Majority of DDoS traffic in 2014 originated from India, says a new research from Symantec.
Of the top 50 countries that witnessed the highest volume of originating DDoS traffic, India accounted for 26 percent of all DDoS traffic, followed by the USA with 17 percent, the research said.
The results prove India has a high number of bot infected machines and a low adoption rate of filtering of spoofed packets, but may not imply that people behind the attacks are located in India because DDoS attacks are often orchestrated remotely.
However, the study indicates that India is emerging as a hotbed to launch these attacks, potentially because of the low cyber security awareness, lack of adequate security practices and infrastructure, said Tarun Kaura, director, Technology Sales at Symantec India.

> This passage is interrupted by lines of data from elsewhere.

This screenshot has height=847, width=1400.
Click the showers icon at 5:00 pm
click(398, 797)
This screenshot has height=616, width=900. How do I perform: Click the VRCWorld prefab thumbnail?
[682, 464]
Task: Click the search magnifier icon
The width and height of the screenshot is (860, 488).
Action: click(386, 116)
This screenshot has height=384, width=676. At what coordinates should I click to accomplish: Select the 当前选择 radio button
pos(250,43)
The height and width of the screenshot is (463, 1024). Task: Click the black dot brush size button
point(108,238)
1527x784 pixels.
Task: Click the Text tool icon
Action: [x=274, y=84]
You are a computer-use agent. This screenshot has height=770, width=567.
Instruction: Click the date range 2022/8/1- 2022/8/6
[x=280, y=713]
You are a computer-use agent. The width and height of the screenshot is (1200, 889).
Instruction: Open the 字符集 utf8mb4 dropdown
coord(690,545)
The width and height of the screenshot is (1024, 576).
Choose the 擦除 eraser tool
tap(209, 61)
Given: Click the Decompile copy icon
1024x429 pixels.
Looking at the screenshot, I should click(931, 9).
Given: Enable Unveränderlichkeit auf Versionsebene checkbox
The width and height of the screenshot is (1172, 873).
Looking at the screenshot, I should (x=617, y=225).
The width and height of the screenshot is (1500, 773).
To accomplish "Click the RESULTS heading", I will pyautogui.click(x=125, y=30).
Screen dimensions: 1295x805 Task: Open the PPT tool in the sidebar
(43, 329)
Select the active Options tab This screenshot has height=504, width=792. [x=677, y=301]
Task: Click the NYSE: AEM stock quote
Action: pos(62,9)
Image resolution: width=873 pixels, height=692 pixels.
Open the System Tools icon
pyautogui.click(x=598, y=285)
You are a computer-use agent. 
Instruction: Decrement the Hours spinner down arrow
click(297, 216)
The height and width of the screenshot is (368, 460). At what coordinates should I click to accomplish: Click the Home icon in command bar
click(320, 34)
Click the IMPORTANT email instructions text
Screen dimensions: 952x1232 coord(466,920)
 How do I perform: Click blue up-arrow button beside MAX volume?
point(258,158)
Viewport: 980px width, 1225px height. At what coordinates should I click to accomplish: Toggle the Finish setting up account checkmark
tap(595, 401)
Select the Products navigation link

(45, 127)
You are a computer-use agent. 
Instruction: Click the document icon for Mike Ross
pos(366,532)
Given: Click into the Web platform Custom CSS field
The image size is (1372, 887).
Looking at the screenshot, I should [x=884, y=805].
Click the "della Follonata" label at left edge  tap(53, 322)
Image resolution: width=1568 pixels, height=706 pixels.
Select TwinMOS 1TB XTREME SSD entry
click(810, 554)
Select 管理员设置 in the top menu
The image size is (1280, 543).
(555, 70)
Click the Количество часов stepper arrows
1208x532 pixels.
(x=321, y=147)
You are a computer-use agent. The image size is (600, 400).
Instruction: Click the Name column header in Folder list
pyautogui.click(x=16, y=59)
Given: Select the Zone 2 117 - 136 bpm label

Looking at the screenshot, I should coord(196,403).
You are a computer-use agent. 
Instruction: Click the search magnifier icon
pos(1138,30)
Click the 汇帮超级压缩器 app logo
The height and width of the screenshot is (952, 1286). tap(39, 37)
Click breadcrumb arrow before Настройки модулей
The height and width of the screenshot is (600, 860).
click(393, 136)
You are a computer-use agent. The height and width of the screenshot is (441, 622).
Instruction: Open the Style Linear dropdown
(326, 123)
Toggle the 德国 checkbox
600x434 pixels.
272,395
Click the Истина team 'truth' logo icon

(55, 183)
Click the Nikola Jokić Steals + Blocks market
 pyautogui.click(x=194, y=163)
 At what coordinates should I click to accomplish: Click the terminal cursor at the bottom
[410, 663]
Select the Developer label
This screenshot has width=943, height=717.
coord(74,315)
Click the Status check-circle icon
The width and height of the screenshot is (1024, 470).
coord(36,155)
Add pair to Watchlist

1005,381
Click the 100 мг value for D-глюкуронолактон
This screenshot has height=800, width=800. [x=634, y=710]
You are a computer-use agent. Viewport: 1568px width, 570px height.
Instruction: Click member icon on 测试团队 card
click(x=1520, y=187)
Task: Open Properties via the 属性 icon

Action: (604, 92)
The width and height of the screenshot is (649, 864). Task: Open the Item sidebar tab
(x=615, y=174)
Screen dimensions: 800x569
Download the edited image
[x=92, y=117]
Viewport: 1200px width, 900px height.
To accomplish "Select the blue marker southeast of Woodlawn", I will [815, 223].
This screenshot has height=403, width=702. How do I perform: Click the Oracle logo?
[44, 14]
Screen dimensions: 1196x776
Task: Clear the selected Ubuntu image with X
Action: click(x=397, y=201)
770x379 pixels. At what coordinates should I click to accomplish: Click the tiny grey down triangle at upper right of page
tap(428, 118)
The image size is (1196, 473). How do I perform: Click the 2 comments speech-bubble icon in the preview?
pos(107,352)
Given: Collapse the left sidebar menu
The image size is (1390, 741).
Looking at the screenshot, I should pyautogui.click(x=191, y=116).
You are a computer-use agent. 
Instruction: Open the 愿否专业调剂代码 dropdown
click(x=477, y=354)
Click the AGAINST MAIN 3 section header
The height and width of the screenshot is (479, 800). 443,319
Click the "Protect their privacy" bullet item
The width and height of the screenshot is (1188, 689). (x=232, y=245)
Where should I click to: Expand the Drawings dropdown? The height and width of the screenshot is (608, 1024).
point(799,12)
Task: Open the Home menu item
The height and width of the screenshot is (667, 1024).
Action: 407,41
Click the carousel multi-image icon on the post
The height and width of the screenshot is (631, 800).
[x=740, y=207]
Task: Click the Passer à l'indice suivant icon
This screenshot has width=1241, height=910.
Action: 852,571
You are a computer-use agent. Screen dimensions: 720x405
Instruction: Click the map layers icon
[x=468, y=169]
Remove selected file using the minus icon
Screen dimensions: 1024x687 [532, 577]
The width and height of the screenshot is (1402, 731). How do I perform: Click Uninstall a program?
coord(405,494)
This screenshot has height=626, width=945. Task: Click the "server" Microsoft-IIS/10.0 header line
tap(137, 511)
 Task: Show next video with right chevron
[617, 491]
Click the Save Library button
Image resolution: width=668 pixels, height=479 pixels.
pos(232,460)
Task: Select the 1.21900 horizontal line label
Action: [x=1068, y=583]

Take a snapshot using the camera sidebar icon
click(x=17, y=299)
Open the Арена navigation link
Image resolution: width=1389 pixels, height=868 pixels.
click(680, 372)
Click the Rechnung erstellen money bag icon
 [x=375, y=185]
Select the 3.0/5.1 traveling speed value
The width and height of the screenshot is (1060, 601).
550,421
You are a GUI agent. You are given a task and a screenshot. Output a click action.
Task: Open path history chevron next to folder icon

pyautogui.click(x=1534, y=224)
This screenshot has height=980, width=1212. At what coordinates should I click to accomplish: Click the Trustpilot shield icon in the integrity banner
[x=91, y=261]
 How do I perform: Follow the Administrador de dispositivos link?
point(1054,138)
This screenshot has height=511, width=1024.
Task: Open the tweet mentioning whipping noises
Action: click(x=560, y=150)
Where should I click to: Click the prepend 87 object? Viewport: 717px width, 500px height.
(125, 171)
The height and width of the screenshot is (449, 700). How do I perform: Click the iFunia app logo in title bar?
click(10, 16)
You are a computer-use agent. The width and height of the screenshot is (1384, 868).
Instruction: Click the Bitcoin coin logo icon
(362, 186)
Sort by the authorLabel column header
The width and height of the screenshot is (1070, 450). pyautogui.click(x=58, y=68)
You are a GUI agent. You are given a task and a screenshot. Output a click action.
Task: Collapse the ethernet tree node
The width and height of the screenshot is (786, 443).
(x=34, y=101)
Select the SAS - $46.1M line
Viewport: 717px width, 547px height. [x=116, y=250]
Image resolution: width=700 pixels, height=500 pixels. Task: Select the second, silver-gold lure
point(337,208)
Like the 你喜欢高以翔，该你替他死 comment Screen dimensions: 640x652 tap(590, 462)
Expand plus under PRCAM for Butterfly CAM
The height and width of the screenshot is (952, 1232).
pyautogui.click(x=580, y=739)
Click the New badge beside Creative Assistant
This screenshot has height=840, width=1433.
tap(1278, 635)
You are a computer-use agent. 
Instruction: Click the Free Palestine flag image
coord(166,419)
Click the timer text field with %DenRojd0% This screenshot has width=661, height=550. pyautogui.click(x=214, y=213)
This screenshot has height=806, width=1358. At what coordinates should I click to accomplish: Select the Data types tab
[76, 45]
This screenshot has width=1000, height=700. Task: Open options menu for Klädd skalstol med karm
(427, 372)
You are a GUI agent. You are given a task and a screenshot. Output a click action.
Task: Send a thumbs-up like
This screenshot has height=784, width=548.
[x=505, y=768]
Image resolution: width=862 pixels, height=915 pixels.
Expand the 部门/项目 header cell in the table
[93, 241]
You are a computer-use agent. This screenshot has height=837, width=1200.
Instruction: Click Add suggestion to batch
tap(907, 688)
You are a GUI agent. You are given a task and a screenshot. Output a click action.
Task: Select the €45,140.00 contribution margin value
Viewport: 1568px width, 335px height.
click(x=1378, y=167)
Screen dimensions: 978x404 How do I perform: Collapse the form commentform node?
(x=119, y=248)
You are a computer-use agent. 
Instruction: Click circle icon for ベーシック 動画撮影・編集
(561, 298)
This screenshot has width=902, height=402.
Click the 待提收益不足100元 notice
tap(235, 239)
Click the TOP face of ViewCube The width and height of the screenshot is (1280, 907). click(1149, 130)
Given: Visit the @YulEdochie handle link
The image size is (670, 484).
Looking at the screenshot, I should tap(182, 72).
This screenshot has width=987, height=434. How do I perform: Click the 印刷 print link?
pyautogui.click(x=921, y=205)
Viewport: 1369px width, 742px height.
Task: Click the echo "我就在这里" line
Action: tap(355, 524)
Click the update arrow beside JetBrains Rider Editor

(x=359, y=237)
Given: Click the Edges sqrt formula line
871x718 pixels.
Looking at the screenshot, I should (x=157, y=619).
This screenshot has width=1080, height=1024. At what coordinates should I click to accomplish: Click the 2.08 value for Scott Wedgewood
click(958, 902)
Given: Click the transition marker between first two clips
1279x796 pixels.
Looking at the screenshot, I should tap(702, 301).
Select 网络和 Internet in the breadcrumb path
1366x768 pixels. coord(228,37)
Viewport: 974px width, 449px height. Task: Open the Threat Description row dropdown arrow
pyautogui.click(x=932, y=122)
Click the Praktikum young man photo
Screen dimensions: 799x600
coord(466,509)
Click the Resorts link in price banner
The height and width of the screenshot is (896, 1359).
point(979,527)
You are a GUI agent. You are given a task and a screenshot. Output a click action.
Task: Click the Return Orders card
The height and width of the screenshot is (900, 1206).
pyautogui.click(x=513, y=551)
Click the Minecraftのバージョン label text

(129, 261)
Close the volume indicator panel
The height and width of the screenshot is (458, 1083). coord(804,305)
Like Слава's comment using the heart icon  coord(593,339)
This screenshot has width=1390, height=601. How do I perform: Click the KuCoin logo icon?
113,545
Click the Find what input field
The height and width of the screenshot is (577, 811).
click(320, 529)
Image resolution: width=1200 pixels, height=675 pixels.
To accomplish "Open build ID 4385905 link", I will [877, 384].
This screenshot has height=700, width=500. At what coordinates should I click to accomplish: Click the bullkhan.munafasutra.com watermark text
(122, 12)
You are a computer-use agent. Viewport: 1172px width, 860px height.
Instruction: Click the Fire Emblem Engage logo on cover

The year 2014 saw an increase in the compromise of Linux servers, including those from cloud providers. These high bandwidth servers are then used as part of a botnet to perform DDoS attacks.
The so-called “Booter” services can be hired for as little as INR 300 ($5 USD) to perform DDoS attacks for a few minutes against any target. Longer attacks can be bought for larger prices. They also offer monthly subscription services, often used by gamers to take down competitors.
As the most attacked sector globally, the gaming industry experiences nearly 46 percent of attacks, followed by the software and media sectors
While it’s not happening on a broad scale now, it’s likely we’ll see an increase in DDoS attacks originating from mobile and IoT devices in the future, Symantec said.
DDoS attacks make an online service unavailable by overwhelming it with traffic from multiple sources.
A Domain Name Server (DNS) amplification attack is a popular form of DDoS, which floods a publically available target system with DNS response traffic. Symantec’s research indicates that DNS amplification attacks have increased by 183 percent from January to August 2014.
Motivations behind DDoS Attacks include hacking and financial blackmail with the threat of taking the business offline personal grudge. It also acts as a diversion technique to distract IT security response teams while a targeted attack is conducted.